#OdNowaBezRewolucji - czyli małe wielkie zmiany
Jesień, zimna, szara i ciemna jesień. Trzeba dodać jej odrobinę ciepła. Jak część z Was już wie, uwielbiam zmiany i przemeblowania. Jak minimum raz na pół roku nie zrobię rewolucji w domu jestem chora ;D Czasem małe szczegóły mogą sprawić, że wiele się zmieni. A przede wszystkim nadamy więcej świeżości.
Część z Was pewnie wie, jak to jest wynajmować mieszkanie. Niestety nie na wszystko mamy wpływ, część rzeczy dostajemy w spadku i nie bardzo możemy się ich pozbyć pomimo, że nie do końca nam odpowiadają. Jeśli mamy to szczęście i właściciel się zgodzi, możemy zrobić to co my! Czyli delikatnie (a może nawet bardzo) podrasować zastane rzeczy ;)

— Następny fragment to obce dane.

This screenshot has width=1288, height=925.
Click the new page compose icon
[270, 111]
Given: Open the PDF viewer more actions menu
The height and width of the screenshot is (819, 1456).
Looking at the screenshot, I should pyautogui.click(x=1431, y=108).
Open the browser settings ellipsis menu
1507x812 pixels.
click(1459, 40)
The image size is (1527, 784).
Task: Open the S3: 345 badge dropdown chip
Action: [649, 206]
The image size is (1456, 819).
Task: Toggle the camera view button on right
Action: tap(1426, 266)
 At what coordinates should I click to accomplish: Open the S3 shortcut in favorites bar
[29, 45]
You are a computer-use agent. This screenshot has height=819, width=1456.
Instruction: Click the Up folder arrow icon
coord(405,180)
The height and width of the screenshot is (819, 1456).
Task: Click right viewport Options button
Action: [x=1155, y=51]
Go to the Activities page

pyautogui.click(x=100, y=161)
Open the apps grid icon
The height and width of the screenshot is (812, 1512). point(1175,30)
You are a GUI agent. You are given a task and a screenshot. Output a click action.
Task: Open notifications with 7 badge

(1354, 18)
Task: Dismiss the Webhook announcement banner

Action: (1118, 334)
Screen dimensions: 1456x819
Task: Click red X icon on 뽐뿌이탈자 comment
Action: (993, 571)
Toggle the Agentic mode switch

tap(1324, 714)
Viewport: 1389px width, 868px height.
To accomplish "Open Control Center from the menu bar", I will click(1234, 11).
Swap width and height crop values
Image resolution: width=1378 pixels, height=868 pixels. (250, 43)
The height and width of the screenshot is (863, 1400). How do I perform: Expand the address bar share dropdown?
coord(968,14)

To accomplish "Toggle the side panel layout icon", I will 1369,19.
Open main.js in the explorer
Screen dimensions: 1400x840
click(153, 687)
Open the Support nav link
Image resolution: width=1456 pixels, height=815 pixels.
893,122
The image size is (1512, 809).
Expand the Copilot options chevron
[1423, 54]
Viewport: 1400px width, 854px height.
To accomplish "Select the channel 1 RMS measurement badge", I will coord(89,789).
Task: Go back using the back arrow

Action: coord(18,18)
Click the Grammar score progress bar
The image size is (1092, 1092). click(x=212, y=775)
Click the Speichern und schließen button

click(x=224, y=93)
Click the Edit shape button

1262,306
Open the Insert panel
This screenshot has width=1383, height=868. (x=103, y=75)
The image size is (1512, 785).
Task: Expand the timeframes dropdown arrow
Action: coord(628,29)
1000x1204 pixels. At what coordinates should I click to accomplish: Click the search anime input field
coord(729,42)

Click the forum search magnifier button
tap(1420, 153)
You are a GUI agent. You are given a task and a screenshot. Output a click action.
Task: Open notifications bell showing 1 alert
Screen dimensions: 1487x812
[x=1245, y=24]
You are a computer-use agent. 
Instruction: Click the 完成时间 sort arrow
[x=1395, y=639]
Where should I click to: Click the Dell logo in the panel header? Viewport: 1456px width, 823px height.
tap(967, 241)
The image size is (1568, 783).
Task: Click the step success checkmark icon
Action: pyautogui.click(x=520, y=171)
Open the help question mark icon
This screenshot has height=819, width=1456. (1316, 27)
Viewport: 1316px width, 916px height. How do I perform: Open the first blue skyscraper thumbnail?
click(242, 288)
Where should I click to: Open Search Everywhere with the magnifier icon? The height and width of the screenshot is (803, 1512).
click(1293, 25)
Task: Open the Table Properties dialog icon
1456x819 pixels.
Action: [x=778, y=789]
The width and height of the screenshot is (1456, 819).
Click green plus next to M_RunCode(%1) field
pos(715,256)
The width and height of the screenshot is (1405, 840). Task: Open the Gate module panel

Na górze, macie zdjęcie po malowaniu. A tak szafka prezentowała się przed. (No doba, nie prezentowała się wcale i wcale nie pasowała do niczego).
Przyznaje się, że nie jestem mistrzem malowania i robiłam to pierwszy raz w życiu. Na szczęście na puszce z farbą Syntilor jest wszystko dokładnie opisane krok po kroku, jak przygotować powierzchnię oraz jak ją później pomalować. Więc nawet taki laik jak ja w tej dziedzinie, jest w stanie sobie sam z tym poradzić!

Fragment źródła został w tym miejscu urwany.